As part of a DARPA program (Revolutionizing Prosthetics), the Center for Intelligent Mechatronics at Vanderbilt University developed an arm prosthesis for transhumeral (or above elbow) amputees. The prosthesis itself has nine actuators an twenty-seven degrees of freedom. The actuators power the arm's elbow and three degree-of-freedom wrist. The other five actuators of the arm drive its hand through the use of tendon actuation. The hand of the prosthesis contains several springs so that, along with the tendon actuators, the hand can easily interact with objects. In other words, the springs allow the hand to transition between force control (while interacting with an object) to position control (while acting in free space), without the need for complicated control algorithms.
My portion of the development of this prosthesis was spread across three main areas. First, because neural interfacing (i.e. determining an amputee user's intent by measuring some biological signals) was not part of the Vanderbilt contingent's work, some way of commanding the arm by a healthy individual was needed. In other words, it was desired to have a human actor carry out some demonstrations and for the arm to ape the motions of the actor. To accomplish this, I constructed an exoskeleton with integrated position sensors that acted to measure the wearer's elbow angular position, as well as the three angular positions of the wrist. The components for the exoskeleton were built up using a stereolithography (or rapid prototyping) machine so that pieces could be quickly and cheaply manufactured and iterated until the human form was matched.
Taking measurements from the hand was somewhat more complicated. A first prototype for this problem was a cloth glove with integrated bend sensors (similar to a CyberGlove, or the Nintendo Power Glove). The measured overall bend of the finger was approximated as the actual prosthesis's pneumatic actuator excursion. Because the way to do this was somewhat ambiguous, the second portion of my work in this project was to develop a three-dimensional visualization of a virtual prosthetic arm. The glove input device was interfaced to this virtual prosthesis to evaluate its characteristics.
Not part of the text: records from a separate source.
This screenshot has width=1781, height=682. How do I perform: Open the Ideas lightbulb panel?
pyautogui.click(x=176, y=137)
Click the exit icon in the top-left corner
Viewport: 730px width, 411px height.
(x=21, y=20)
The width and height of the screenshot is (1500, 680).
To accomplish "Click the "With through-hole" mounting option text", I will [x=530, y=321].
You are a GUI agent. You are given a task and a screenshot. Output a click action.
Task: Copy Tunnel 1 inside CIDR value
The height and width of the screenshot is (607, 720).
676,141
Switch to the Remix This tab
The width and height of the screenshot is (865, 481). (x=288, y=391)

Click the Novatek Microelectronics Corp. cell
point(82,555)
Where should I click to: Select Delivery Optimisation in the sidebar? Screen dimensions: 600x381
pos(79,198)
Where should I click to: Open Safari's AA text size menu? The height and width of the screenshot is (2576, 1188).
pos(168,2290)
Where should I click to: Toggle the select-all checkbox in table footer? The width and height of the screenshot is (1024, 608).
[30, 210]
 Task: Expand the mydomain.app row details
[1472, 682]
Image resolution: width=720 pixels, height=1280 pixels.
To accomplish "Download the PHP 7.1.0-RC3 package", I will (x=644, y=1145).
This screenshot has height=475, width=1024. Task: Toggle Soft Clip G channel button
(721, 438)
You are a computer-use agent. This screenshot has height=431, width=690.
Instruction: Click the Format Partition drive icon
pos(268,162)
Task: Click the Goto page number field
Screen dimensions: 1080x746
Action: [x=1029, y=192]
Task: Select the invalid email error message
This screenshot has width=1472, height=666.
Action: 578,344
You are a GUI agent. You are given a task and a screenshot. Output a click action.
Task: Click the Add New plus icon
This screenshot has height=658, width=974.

Because a major feature of the prosthetic hand is its natural ability to interact with objects, and because this aspect was not intuitive for a glove wearer to demonstrate, a second hand input device was constructed. This second device was a joystick, attached to the distal end of the exoskeleton, that is pressure sensitive. In other words, the joystick incorporates five load cells that sense how firmly the user is grasping the joystick with each finger. By taking the load signals from this device and displaying the resulting motion (or applied force, as the case may be) in the virtual prosthesis, it was found that the joystick device was much more intuitive for someone to use when demonstrating the arm's ability to interact with its environment.
The third major portion of my work with the prosthetic arm was to make the observed action of the virtual prosthetic hand match the action of the actual pneumatic hand. This included development of the low-level tendon actuator force control and a human interfaces aspect that allowed the exoskeleton wearer to demonstrate the full range of the arm's abilities. That is, because the springs in the prosthetic hand are relatively weak, the range of applied pressures that the user must apply to cause full deflection of the prosthetic hand's tendons is very small. This small range meant that the joystick input device was very imprecise. On the other hand, the pressures needed to apply high forces on an object with the prosthetic hand were very large.
To flatten these ranges and make the input device easier to use, a nonlinear mapping function was inserted between the input device and the prosthetic arm. This increases the pressure range that causes full deflection of the prosthetic fingers (while operating in free space) while decreasing the force that must be applied by the user on the joystick to achieve maximum force in the prosthesis.
The operation of the input device was quite successful, with the arm able to demonstrate very fine motions as well as demonstrations with props that require a great deal of strength.